The binding sites of SMAD2/3, Dnmt3a and Dnmt3b in pluripotent mESC, EBs and ME when Smad4 is lost with or without Dnmt3b knockdown

To understand the genome wide binding profile of SMAD2/3 when SMAD4 is lost, Smad2/3 ChIPseq was performed in SMAD4 knockout (S4KO) mouse embryonic stem cells (mESC) or in S4KO embryonic bodies (EBs). To figure out the effect of Dnmt3b on SMAD2/3 binding ability in the absence of SMAD4, we further performed SMAD2/3 CUT&Tag in EBs of S4KO and S4KO with Dnmt3b konckdown, as well as in mesendoderm (ME) stage of WT and S4KO. The binding sites of Dnmt3a and Dnmt3b were explored by Dnmt3a or Dnmt3b ChIP-seq and Dnmt3b CUT&Tag in WT EBs and S4KO EBs. WT with Dnmt3b knockdown and S4KO with Dnmt3b knockdown were used to as a control for the Dnmt3b CUT&Tag. Besides, we inserted a 3xFlag-tag at the C-terminus of Dnmt3a or Dnmt3b and then carried out Flag CUT&Tag in EBs.
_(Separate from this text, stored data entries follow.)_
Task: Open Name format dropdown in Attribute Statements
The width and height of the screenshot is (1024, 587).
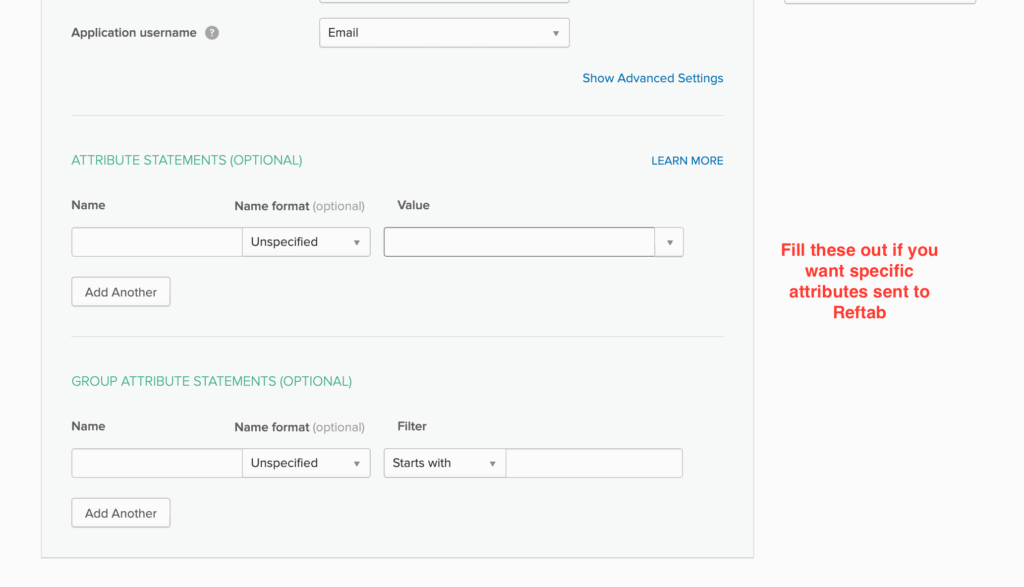Action: point(306,242)
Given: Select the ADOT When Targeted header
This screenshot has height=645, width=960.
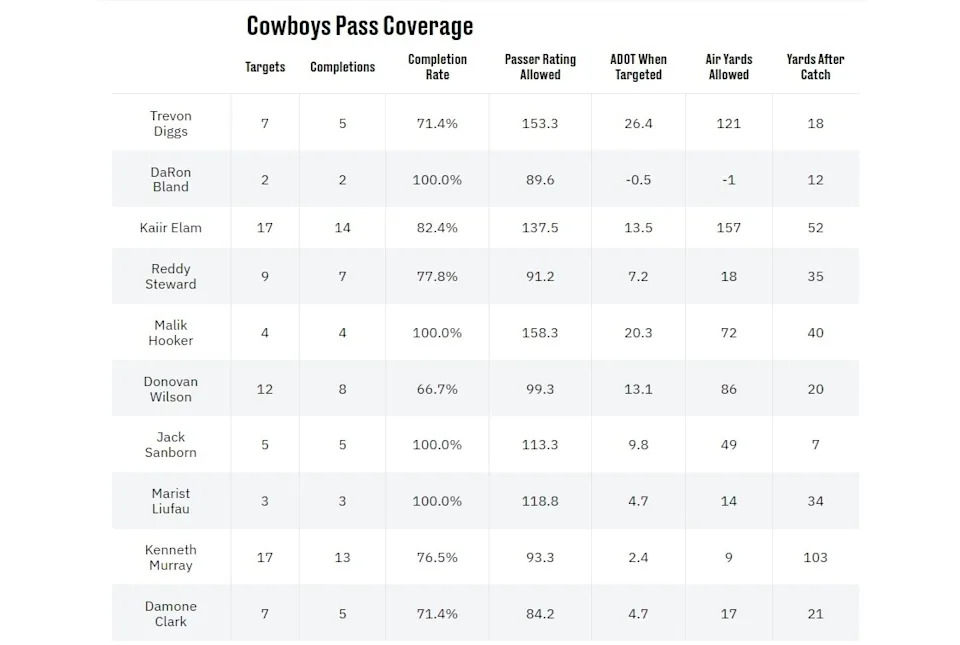Looking at the screenshot, I should [x=638, y=67].
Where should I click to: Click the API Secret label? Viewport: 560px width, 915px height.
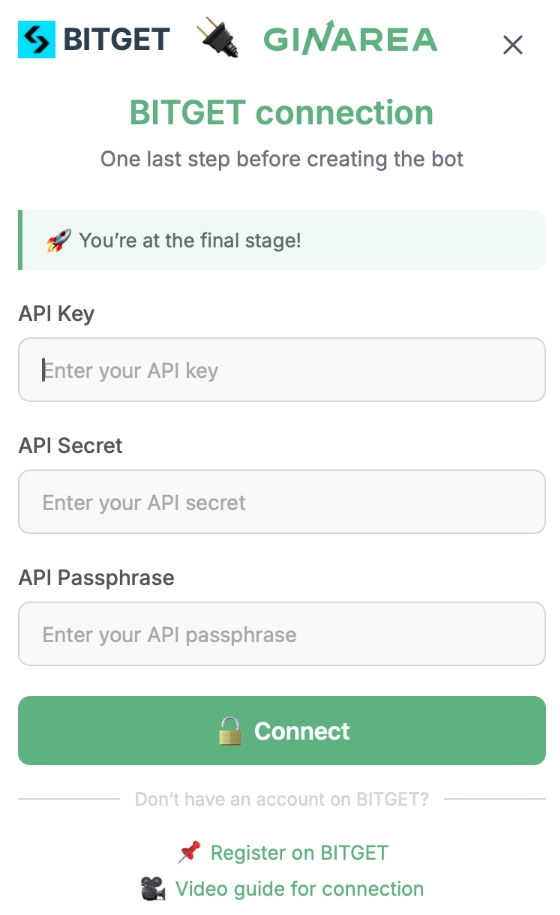71,446
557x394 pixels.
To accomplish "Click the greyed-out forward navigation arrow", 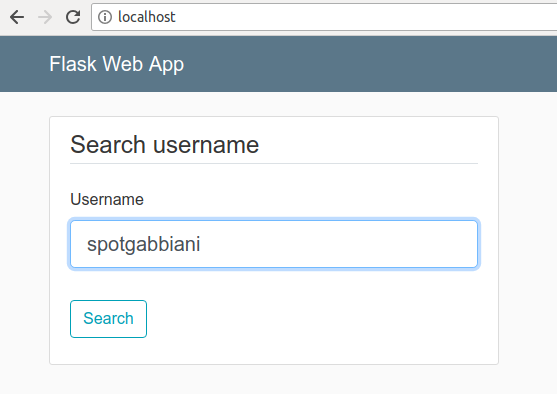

Overall design: For Smad2/3 ChIP-seq, S4KO cells were collected at ES (D0), embryoid body (EB) Day 3.5 treated with Activin (AC) or with SB505124(SB). For SMAD2/3 CUT&Tag, S4KO cells and S4KO with Dnmt3b-shRNA knockdown cells were harvested at EB Day 3.5 treated with AC. WT and S4KO were collected after mesendoderm (ME) induction for SMAD2/3 CUT&Tag. WT and S4KO cells on EB Day 3.5 after AC treatment were used for Dnmt3a or Dnmt3b ChIP-seq. Dnmt3b and Flag CUT&Tag were carried out in D3.5 EBs of WT, WT with Dnmt3b-shRNA knockdown, S4KO, S4KO with Dnmt3b-shRNA knockdown cells or Flag-tagged cells, respectively.